**Directions for this task:**
Reading the records below, find how many lines include the word "color" and give that number alone.

**Information:**

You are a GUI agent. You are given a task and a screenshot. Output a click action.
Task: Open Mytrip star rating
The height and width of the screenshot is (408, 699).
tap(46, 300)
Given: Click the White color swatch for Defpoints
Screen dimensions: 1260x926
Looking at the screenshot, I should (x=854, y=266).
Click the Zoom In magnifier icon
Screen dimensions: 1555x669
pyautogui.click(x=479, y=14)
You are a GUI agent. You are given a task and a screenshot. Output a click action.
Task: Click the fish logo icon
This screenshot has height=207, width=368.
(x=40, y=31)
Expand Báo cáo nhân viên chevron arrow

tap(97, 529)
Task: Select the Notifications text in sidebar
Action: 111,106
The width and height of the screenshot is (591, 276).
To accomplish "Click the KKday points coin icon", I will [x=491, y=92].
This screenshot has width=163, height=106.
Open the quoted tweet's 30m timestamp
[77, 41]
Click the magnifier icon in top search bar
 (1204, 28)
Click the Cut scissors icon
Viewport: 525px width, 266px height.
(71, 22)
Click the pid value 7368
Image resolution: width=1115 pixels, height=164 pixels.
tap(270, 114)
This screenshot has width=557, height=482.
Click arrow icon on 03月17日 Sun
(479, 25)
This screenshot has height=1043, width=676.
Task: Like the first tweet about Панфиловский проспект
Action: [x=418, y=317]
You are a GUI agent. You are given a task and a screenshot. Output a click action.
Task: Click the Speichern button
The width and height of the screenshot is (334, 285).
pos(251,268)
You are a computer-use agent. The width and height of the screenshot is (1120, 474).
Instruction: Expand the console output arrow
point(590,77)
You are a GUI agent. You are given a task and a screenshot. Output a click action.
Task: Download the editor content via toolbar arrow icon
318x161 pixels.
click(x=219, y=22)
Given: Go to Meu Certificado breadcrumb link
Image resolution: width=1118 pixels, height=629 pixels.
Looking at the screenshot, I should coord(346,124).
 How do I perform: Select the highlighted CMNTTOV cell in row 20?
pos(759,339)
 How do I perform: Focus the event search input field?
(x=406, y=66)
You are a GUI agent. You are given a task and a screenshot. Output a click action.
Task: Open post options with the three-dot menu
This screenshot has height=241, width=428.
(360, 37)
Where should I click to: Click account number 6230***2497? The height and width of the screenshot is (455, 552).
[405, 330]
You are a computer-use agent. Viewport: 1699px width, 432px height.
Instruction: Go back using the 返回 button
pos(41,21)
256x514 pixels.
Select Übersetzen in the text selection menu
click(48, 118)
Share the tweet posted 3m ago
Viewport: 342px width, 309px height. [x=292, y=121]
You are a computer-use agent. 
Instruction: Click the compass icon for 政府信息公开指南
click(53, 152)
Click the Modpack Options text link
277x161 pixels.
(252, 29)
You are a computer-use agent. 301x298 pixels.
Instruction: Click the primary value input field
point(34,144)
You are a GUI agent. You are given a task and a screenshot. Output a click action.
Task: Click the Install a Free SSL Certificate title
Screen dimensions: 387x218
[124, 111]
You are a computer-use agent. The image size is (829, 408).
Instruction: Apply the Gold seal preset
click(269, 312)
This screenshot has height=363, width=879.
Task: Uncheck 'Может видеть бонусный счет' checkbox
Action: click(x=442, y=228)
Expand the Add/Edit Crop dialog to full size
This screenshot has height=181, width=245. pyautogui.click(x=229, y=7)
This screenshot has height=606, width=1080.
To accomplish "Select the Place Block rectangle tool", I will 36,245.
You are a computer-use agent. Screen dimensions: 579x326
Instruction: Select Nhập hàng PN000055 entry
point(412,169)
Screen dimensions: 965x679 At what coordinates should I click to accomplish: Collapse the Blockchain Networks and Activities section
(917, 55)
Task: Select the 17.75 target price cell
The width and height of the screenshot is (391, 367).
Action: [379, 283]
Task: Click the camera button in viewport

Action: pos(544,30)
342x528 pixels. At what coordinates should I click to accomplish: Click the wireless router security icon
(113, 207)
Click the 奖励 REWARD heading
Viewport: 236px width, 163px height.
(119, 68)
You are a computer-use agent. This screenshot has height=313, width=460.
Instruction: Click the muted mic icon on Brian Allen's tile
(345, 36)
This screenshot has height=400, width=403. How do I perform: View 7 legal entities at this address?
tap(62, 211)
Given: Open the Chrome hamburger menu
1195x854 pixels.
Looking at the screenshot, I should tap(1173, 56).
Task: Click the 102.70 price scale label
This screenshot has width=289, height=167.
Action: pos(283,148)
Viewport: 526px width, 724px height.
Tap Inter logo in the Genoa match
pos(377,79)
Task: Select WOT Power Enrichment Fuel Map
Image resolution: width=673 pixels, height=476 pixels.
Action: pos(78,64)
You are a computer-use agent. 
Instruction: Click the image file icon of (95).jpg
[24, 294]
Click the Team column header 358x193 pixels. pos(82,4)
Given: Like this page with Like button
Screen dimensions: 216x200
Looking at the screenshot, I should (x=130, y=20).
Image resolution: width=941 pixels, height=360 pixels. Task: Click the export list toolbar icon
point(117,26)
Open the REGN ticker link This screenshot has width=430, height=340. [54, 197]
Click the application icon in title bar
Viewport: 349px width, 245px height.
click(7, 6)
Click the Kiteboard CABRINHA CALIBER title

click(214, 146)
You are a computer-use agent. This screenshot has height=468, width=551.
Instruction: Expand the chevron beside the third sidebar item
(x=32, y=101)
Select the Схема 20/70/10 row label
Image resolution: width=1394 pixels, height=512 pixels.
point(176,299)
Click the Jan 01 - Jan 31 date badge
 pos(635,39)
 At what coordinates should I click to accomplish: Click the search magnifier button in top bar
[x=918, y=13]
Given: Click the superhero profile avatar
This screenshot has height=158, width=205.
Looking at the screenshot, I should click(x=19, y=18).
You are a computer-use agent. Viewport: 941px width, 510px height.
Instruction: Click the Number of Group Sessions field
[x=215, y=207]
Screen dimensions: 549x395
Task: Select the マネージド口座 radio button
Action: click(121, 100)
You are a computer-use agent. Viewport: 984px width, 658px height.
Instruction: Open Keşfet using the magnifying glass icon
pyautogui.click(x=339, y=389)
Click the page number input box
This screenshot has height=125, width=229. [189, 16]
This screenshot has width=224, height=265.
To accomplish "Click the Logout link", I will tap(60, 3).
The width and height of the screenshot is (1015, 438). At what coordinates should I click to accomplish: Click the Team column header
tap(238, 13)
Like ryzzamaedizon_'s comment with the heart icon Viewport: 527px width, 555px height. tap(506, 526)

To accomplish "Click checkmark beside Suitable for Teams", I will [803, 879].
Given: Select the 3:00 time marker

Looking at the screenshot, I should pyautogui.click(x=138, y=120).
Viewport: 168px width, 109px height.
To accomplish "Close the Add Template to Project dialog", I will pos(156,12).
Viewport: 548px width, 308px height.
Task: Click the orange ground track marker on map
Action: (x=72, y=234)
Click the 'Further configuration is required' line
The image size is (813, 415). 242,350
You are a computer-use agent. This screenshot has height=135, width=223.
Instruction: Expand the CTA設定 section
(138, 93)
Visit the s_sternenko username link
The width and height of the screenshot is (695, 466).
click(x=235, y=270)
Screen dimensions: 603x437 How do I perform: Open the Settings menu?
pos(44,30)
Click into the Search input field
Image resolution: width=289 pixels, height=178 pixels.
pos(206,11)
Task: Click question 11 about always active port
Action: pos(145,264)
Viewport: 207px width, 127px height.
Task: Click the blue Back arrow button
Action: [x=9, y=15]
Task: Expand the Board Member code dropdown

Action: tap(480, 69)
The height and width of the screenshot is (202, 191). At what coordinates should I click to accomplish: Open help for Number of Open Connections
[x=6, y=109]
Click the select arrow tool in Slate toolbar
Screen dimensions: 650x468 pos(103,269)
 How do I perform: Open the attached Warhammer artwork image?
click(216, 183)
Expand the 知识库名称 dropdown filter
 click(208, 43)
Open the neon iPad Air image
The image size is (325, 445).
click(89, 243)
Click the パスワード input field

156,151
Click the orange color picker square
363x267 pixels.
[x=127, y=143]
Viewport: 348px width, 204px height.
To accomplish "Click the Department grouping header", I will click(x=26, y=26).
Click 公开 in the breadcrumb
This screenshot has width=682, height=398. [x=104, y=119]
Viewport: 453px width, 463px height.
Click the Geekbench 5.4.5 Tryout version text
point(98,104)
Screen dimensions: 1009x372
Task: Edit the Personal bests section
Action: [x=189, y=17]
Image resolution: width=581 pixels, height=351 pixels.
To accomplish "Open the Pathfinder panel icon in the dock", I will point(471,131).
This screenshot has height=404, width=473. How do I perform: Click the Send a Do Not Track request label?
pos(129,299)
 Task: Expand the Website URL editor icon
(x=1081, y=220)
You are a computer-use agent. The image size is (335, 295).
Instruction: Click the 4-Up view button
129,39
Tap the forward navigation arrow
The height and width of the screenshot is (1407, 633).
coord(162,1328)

**Exercise response:**
2